To establish a performance benchmark, we compared GRACKLE to other NMF models using simulated gene expression generated data. The simulated profiles were based on transcription factor (TF)-gene regulatory relationships inferred from breast tissue from GTEx using the Passing Attributes between Networks for Data Assimilation (PANDA) algorithm (Glass et al. 2013; Lonsdale et al. 2013). Gene expression profiles were then simulated using the inferred gene regulatory network as input to the Stochastic Gene Network Simulator (SGNSim) (Ribeiro and Lloyd-Price 2007; Tripathi et al. 2017). In addition, since the aim of GRACKLE is to identify subgroup-specific gene regulatory patterns, we isolated 5 network modules and systematically upregulated genes in these 5 modules in a set of samples to simulate subgroup-specific gene regulatory activation.
We assessed the ability of GRACKLE and the other algorithms to decompose the gene expression data into latent variables that matched the simulated subgroups (i.e., gene module differential gene regulation) (Fig. 2). We randomly stratified the simulated profiles into a 70/30 training/testing split, then calculated the decomposed W and H matrices from the training data. We next projected the testing gene expression data into W using nonnegative least squares based on the trained H matrix. We calculated the accuracy of alignment to the subgroups based on whether the corresponding latent variable in the decomposed sample and gene matrices have the highest loadings for samples and genes of an assigned subgroup. For example, we consider a result to be accurate if the samples in subgroup A and the corresponding upregulated genes in module A have the highest loadings in LV1 of the decomposed sample and gene matrices W and H. We reported the average accuracy over all subgroups. The overall process is outlined in the schematic below:
In the simulation studies, we evaluated performance over λ_1 (penalization for sample similarity, S_S) and λ_2 (penalization for gene similarity, S_G) values [0, 1] at an interval of 0.1. We tested GRACKLE over varying levels of background gene expression noise, decreased network modularity, and increased network transitivity (i.e., the percent of graph nodes involved in triangles).

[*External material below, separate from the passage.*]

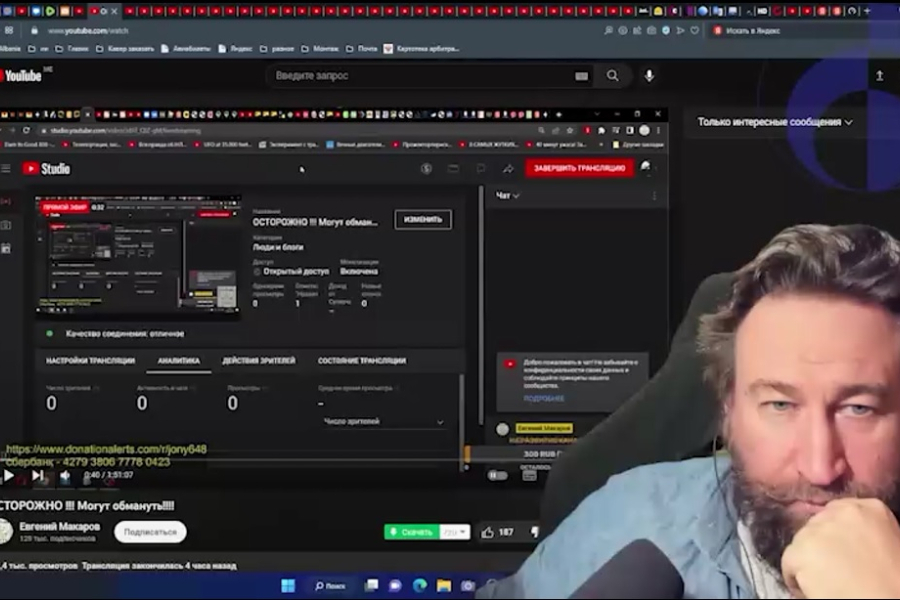The height and width of the screenshot is (600, 900).
Task: Type in the 'Введите запрос' search field
Action: coord(420,76)
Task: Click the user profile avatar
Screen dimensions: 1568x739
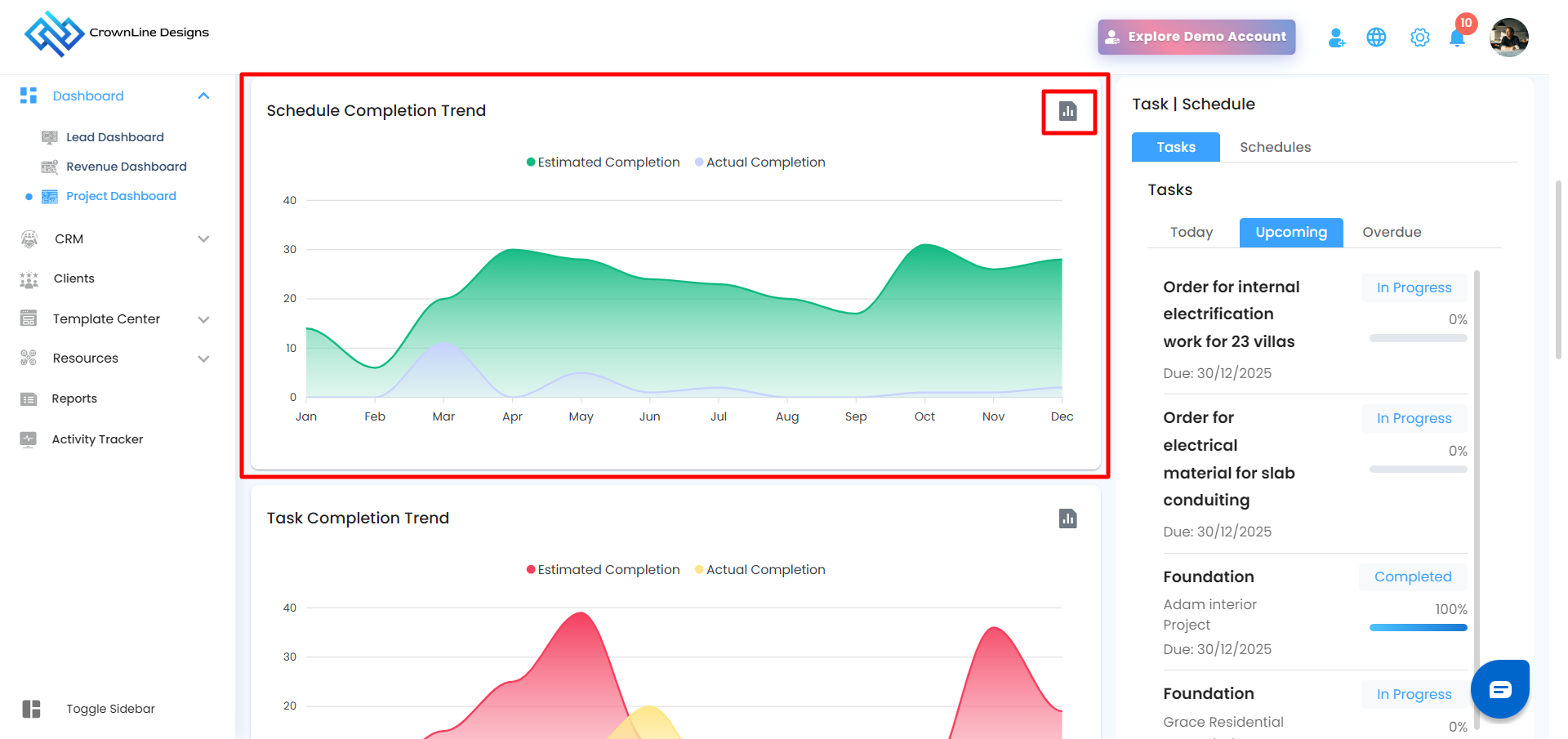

We benchmarked GRACKLE against three comparable algorithms: NMF, GNMF, and a prior informed graph regularized NMF inspired by netNMF-sc, which we call pr-GNMF. The NMF model served as a baseline and corresponds to λ_1 =0 and λ_2 =0. For GNMF, the affinity matrix for the gene regularization was calculated with k-nearest neighbors and the λ parameter, which affects the degree of graph regularization, was optimized using the parameters defined by Cai et al. (number of nearest neighbors = 5, λ = [1,10, 10^2, 10^3, 10^4] (Cai et al. 2011) ). For pr-GNMF, the same GRN used for GRACKLE was used for regularization of the gene similarity matrix. For both GNMF and pr-GNMF, graph regularization was performed for the maximum value of λ_2 tested. To avoid overfitting, we calculated the average performance over 100 iterations.